[[ Records for this exercise open ]]

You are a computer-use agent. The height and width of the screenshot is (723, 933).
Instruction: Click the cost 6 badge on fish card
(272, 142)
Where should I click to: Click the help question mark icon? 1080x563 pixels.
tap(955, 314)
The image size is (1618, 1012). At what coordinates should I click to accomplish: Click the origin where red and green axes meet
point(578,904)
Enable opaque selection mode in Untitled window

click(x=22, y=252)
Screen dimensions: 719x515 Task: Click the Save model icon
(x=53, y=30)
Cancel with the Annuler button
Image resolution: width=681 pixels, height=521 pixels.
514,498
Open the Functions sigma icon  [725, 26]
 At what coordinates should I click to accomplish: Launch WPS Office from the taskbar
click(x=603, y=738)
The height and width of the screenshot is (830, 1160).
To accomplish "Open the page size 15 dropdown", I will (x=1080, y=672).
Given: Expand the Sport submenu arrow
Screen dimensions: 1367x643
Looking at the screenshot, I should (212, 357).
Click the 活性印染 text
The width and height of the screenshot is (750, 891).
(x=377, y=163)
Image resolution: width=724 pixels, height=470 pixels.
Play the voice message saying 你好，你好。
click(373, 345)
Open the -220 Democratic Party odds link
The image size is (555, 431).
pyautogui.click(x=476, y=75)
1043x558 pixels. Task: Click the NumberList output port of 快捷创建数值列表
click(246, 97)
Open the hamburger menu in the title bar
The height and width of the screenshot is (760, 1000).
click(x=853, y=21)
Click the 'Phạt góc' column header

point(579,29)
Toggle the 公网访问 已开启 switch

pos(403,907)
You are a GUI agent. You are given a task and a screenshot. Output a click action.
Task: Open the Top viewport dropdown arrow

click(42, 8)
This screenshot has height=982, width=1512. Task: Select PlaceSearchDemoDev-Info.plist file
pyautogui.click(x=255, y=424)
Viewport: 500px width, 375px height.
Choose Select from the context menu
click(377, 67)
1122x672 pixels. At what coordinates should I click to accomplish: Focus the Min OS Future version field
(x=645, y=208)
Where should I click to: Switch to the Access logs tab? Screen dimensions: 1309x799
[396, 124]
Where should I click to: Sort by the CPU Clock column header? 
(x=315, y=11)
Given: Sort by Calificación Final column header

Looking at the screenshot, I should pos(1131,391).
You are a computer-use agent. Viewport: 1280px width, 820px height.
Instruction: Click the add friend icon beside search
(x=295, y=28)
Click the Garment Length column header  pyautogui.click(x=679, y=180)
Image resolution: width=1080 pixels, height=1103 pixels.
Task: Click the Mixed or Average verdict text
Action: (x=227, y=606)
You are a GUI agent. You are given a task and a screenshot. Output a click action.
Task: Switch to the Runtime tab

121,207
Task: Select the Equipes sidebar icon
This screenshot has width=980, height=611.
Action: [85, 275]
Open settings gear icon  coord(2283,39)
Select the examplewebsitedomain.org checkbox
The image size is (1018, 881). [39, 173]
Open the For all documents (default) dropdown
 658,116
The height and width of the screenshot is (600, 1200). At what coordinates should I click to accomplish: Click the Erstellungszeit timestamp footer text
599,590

[[ Records for this exercise closed ]]

:: Task instructions ::
In your response, reproduce the records exactly, every one.

:: Exercise output ::
You are a computer-use agent. The height and width of the screenshot is (723, 933).
Instruction: Click the cost 6 badge on fish card
(272, 142)
Where should I click to: Click the help question mark icon? 1080x563 pixels.
tap(955, 314)
The image size is (1618, 1012). At what coordinates should I click to accomplish: Click the origin where red and green axes meet
point(578,904)
Enable opaque selection mode in Untitled window

click(x=22, y=252)
Screen dimensions: 719x515 Task: Click the Save model icon
(x=53, y=30)
Cancel with the Annuler button
Image resolution: width=681 pixels, height=521 pixels.
514,498
Open the Functions sigma icon  [725, 26]
 At what coordinates should I click to accomplish: Launch WPS Office from the taskbar
click(x=603, y=738)
The height and width of the screenshot is (830, 1160).
To accomplish "Open the page size 15 dropdown", I will (x=1080, y=672).
Given: Expand the Sport submenu arrow
Screen dimensions: 1367x643
Looking at the screenshot, I should (212, 357).
Click the 活性印染 text
The width and height of the screenshot is (750, 891).
(x=377, y=163)
Image resolution: width=724 pixels, height=470 pixels.
Play the voice message saying 你好，你好。
click(373, 345)
Open the -220 Democratic Party odds link
The image size is (555, 431).
pyautogui.click(x=476, y=75)
1043x558 pixels. Task: Click the NumberList output port of 快捷创建数值列表
click(246, 97)
Open the hamburger menu in the title bar
The height and width of the screenshot is (760, 1000).
click(x=853, y=21)
Click the 'Phạt góc' column header

point(579,29)
Toggle the 公网访问 已开启 switch

pos(403,907)
You are a GUI agent. You are given a task and a screenshot. Output a click action.
Task: Open the Top viewport dropdown arrow

click(42, 8)
This screenshot has height=982, width=1512. Task: Select PlaceSearchDemoDev-Info.plist file
pyautogui.click(x=255, y=424)
Viewport: 500px width, 375px height.
Choose Select from the context menu
click(377, 67)
1122x672 pixels. At what coordinates should I click to accomplish: Focus the Min OS Future version field
(x=645, y=208)
Where should I click to: Switch to the Access logs tab? Screen dimensions: 1309x799
[396, 124]
Where should I click to: Sort by the CPU Clock column header? 
(x=315, y=11)
Given: Sort by Calificación Final column header

Looking at the screenshot, I should pos(1131,391).
You are a computer-use agent. Viewport: 1280px width, 820px height.
Instruction: Click the add friend icon beside search
(x=295, y=28)
Click the Garment Length column header  pyautogui.click(x=679, y=180)
Image resolution: width=1080 pixels, height=1103 pixels.
Task: Click the Mixed or Average verdict text
Action: (x=227, y=606)
You are a GUI agent. You are given a task and a screenshot. Output a click action.
Task: Switch to the Runtime tab

121,207
Task: Select the Equipes sidebar icon
This screenshot has width=980, height=611.
Action: [85, 275]
Open settings gear icon  coord(2283,39)
Select the examplewebsitedomain.org checkbox
The image size is (1018, 881). [39, 173]
Open the For all documents (default) dropdown
 658,116
The height and width of the screenshot is (600, 1200). At what coordinates should I click to accomplish: Click the Erstellungszeit timestamp footer text
599,590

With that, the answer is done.